Ce profil sociologique de l’abstention se retrouve largement à ces élections régionales : au premier tour, l’abstention était de 87 % chez les 18-24 ans, 83 % chez les 25-34 ans, 71 % chez les 35-49 ans, 68 % chez les 50-59 ans, 56 % chez les 60-69 ans, 40 % chez les plus de 70 ans (enquête IPSOS) ; plus on est jeune, plus on s’abstient. Globalement, ce sont aussi les gens ayant les revenus les plus élevés qui ont le plus voté : l’abstention est de 61 % chez les gens gagnant plus de 2500€ par mois, 67 % chez ceux gagnant entre 1300 et 2500€ par mois, 66 % chez ceux gagnant de 900 à 1300€ par mois, et 78 % chez ceux qui survivent avec moins de 900€ par mois (enquête IFOP).
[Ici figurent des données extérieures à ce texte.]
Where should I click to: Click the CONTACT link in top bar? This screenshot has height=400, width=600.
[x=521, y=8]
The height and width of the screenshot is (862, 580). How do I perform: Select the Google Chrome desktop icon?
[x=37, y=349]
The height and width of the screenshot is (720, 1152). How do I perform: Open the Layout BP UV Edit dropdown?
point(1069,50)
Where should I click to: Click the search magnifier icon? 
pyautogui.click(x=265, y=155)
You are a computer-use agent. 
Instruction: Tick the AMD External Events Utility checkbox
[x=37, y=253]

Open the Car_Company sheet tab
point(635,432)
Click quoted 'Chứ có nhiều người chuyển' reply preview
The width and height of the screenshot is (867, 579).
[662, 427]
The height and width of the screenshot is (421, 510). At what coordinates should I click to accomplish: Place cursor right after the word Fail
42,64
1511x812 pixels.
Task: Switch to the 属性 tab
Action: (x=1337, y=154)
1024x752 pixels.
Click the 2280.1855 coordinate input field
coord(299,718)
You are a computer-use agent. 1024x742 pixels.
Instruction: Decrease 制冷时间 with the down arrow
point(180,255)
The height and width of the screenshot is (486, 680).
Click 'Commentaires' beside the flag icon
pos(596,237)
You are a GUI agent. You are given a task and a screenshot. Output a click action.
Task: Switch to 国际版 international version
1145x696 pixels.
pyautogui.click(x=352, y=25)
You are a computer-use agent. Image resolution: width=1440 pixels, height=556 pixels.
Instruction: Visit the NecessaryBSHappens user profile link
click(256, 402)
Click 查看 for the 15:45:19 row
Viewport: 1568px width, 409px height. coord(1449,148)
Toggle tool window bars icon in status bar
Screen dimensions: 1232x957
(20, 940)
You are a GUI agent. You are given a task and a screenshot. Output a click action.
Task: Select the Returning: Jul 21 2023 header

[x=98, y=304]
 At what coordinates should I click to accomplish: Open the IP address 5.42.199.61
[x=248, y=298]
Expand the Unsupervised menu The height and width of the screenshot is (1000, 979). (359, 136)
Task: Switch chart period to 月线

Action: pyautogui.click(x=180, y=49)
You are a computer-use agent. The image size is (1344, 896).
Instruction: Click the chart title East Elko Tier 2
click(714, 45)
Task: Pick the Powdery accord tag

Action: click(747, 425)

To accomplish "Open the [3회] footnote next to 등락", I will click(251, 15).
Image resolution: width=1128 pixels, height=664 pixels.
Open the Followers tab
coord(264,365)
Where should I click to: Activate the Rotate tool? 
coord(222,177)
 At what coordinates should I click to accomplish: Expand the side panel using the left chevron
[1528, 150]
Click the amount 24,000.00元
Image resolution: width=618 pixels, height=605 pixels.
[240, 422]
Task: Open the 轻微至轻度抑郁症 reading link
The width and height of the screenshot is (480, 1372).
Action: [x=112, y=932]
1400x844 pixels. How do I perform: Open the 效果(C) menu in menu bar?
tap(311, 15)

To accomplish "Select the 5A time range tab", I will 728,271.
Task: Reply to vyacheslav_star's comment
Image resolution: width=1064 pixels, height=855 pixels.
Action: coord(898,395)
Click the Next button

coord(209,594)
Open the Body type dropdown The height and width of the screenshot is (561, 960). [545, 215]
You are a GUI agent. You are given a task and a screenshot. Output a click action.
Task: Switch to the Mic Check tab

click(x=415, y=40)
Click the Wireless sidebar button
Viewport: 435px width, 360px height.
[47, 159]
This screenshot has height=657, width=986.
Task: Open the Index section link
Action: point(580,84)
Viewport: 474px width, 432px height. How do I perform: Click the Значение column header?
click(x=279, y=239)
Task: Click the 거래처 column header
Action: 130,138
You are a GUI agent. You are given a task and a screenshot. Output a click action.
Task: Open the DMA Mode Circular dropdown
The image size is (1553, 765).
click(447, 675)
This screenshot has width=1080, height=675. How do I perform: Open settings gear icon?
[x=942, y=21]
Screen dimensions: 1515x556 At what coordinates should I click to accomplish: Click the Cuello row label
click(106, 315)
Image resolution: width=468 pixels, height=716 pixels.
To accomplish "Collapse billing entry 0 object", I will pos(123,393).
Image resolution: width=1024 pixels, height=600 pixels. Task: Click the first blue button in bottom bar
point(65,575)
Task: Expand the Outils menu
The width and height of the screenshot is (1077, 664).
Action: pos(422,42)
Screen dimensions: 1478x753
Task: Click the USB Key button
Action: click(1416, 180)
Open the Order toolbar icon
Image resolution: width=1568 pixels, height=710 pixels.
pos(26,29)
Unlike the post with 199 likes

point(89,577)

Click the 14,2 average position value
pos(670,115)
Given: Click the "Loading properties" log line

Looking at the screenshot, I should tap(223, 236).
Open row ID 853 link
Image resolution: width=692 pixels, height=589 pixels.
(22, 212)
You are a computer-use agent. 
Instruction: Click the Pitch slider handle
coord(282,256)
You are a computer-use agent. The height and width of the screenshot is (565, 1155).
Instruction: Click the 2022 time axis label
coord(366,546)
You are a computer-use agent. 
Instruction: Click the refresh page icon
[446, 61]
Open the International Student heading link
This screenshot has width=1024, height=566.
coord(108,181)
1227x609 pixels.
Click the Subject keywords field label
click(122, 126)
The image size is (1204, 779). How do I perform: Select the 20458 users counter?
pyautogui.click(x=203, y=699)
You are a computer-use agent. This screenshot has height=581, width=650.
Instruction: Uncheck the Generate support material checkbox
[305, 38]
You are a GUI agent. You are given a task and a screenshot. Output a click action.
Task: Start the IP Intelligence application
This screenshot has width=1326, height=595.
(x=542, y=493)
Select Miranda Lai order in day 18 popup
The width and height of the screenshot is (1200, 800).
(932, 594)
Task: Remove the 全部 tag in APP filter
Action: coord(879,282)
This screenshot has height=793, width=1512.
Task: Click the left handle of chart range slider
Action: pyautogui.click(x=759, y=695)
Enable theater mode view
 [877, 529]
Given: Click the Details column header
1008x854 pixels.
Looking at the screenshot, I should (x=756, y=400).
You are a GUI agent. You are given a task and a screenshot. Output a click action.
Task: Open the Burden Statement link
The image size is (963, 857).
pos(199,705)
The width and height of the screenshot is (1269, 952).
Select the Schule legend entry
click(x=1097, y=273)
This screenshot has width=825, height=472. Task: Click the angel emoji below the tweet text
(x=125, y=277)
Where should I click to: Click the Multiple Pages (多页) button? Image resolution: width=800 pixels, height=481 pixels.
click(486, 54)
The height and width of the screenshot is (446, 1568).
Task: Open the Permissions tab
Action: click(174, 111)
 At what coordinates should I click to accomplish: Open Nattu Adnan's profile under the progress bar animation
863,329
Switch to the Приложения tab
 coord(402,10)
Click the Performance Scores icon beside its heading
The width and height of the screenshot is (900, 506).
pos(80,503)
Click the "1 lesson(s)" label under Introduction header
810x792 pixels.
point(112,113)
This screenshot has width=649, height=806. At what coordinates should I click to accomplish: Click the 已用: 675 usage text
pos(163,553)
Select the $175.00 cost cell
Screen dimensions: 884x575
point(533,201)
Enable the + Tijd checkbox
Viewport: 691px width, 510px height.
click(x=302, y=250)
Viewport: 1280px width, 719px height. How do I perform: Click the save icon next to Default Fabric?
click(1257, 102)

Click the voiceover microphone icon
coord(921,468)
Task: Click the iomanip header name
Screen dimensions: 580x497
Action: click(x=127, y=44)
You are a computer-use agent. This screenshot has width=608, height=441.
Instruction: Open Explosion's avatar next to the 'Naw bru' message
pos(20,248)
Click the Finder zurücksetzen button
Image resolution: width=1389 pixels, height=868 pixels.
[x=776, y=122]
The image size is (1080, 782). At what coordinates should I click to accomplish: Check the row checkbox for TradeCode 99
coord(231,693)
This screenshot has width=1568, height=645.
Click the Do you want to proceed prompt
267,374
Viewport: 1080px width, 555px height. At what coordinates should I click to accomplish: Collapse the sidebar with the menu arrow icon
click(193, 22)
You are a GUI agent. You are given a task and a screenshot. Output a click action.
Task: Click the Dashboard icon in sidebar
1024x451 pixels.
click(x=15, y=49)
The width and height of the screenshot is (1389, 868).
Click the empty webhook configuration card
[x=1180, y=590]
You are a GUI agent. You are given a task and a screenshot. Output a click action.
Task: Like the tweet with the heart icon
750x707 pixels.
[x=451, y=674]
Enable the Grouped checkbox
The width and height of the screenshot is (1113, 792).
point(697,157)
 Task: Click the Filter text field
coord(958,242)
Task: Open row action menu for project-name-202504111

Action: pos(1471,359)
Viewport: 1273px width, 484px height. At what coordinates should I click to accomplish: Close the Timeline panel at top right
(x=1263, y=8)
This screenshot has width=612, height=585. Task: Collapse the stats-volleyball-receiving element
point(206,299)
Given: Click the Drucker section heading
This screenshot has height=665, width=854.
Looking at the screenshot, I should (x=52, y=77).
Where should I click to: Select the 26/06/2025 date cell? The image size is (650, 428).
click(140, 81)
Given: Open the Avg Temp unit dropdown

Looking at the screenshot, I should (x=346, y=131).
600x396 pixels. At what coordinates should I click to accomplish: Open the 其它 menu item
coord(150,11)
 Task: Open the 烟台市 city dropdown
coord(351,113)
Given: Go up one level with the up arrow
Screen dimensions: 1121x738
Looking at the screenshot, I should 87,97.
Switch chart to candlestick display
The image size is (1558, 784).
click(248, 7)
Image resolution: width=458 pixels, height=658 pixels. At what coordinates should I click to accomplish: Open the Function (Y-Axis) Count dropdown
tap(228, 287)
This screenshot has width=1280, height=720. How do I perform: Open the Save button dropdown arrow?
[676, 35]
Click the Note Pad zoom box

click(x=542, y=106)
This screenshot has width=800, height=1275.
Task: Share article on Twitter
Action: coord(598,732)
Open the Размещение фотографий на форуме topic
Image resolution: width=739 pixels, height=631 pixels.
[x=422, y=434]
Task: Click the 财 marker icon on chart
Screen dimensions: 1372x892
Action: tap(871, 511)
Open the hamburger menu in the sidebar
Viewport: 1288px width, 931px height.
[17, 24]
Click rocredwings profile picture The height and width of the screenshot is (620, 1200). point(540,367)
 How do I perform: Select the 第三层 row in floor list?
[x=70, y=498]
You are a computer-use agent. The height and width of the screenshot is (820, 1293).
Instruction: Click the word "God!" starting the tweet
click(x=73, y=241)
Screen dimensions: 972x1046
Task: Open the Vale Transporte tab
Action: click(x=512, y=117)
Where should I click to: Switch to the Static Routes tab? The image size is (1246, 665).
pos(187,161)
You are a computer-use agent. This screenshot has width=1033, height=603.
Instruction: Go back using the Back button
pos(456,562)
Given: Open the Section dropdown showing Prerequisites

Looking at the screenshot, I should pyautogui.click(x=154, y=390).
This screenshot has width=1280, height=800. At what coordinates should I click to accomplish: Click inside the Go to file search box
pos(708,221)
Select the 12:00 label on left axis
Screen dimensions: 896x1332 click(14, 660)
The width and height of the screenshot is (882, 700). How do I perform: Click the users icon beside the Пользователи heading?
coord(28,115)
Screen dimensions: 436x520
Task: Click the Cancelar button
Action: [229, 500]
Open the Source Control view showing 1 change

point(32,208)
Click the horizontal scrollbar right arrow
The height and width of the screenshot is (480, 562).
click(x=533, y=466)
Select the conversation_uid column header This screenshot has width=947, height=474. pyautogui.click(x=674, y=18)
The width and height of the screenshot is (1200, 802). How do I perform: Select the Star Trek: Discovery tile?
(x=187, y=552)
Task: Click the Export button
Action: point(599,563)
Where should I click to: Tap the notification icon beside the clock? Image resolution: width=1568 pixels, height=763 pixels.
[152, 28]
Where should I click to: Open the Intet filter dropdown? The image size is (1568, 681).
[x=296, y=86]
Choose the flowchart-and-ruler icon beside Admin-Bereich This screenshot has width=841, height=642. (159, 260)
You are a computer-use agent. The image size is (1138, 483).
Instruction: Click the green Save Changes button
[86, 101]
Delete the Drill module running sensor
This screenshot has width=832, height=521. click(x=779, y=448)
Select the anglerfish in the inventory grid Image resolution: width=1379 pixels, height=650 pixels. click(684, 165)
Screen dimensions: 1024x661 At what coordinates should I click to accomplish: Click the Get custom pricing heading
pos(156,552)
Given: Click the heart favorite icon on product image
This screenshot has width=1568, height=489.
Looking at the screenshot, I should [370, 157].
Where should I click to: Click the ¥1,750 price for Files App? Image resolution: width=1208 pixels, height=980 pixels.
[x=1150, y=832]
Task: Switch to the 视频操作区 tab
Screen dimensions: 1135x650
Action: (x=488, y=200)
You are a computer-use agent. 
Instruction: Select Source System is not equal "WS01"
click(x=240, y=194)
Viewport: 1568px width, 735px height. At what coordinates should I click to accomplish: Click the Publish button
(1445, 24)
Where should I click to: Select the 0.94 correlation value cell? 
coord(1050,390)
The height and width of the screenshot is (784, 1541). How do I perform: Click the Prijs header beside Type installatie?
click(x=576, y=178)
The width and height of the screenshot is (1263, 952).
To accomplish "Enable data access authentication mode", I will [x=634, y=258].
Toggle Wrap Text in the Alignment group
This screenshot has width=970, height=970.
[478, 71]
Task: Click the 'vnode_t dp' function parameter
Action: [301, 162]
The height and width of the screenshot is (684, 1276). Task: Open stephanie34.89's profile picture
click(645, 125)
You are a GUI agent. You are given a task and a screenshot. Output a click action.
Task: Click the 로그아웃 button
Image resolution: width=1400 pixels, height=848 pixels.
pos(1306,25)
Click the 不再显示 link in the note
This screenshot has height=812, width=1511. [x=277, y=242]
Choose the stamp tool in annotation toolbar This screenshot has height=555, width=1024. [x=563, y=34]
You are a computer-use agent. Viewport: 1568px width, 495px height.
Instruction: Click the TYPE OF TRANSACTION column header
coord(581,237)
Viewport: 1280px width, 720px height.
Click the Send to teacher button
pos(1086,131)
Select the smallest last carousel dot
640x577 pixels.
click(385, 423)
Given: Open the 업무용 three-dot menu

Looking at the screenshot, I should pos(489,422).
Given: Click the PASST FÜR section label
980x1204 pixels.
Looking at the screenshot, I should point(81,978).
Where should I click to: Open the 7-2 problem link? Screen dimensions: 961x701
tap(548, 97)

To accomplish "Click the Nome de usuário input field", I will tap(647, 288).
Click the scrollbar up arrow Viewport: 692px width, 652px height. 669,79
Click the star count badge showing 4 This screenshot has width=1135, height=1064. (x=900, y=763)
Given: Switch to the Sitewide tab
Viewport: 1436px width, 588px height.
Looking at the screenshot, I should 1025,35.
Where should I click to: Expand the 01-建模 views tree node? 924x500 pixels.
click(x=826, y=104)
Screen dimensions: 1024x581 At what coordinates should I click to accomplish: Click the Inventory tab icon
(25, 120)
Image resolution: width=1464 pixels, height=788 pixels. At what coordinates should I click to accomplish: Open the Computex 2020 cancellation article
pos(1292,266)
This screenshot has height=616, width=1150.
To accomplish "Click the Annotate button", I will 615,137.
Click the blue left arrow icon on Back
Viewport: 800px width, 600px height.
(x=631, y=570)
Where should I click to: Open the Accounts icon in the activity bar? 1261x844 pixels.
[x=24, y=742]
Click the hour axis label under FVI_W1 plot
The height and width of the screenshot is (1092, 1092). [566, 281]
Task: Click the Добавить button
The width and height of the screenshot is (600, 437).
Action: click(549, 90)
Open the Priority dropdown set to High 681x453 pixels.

Au niveau des professions et catégories socioprofessionnelles suivant le découpage de l’INSEE, qui certes dissimule de grandes disparités dans ses catégories, on constate sans surprise que ce sont de loin les ouvriers qui s’abstiennent le plus (76%). Les différences en fonction du niveau de diplôme ou de la taille des communes sont en revanche beaucoup moins significatives cette fois. Ce sont donc principalement les gens qui ont le plus à souffrir de la catastrophe écologique et sociale en cours qui s’abstiennent : pourquoi ?

Là aussi, les enquêtes sont instructives en corroborant ce que nous-mêmes avons pu ressentir sur le terrain comme militants ou simplement autour de nous comme appartenant à ces catégories sociales : ce qui domine chez les abstentionnistes selon l’IFOP a été le sentiment que ces élections ne pourraient rien changer à leur situation personnelle (40%), à celle de leur région (35%), la volonté de manifester un mécontentement à l’égard des partis politiques (34%) et le sentiment qu’aucune liste ne défendait ou ne représentait leurs idées (32%). Comment dire plus clairement que dans le désastre social et écologique actuel, les abstentionnistes n’ont pas trouvé de force politique qui leur donne l’impression de pouvoir leur apporter des solutions ?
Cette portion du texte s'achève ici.